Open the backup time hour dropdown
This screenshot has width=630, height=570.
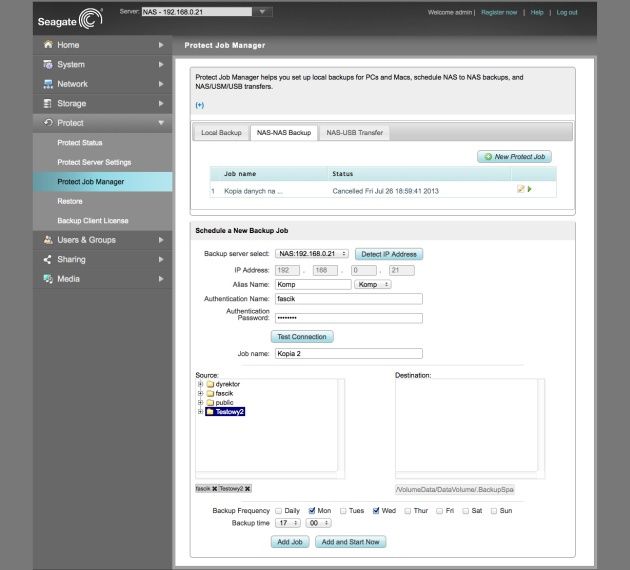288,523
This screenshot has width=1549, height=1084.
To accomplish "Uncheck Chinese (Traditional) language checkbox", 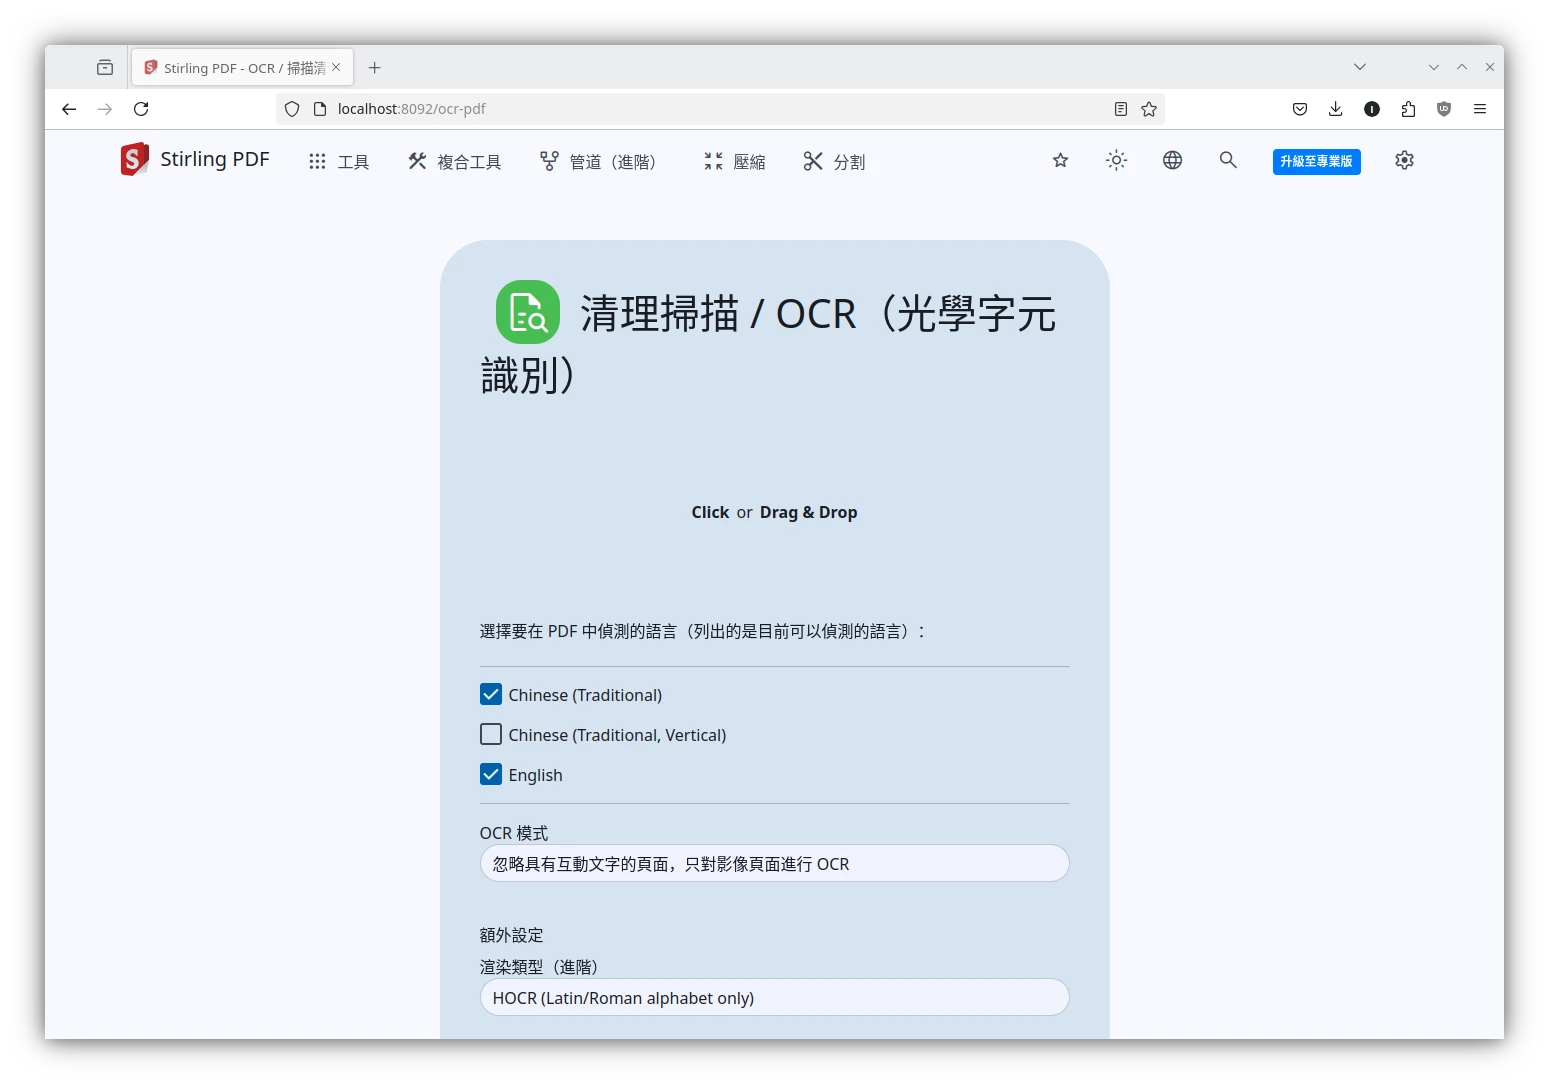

____________________

■ GIVEN TASK ■
Quote every item above word for word, leaving out the pictures.

■ RESULT BELOW ■
Open the backup time hour dropdown
This screenshot has width=630, height=570.
288,523
This screenshot has width=1549, height=1084.
To accomplish "Uncheck Chinese (Traditional) language checkbox", 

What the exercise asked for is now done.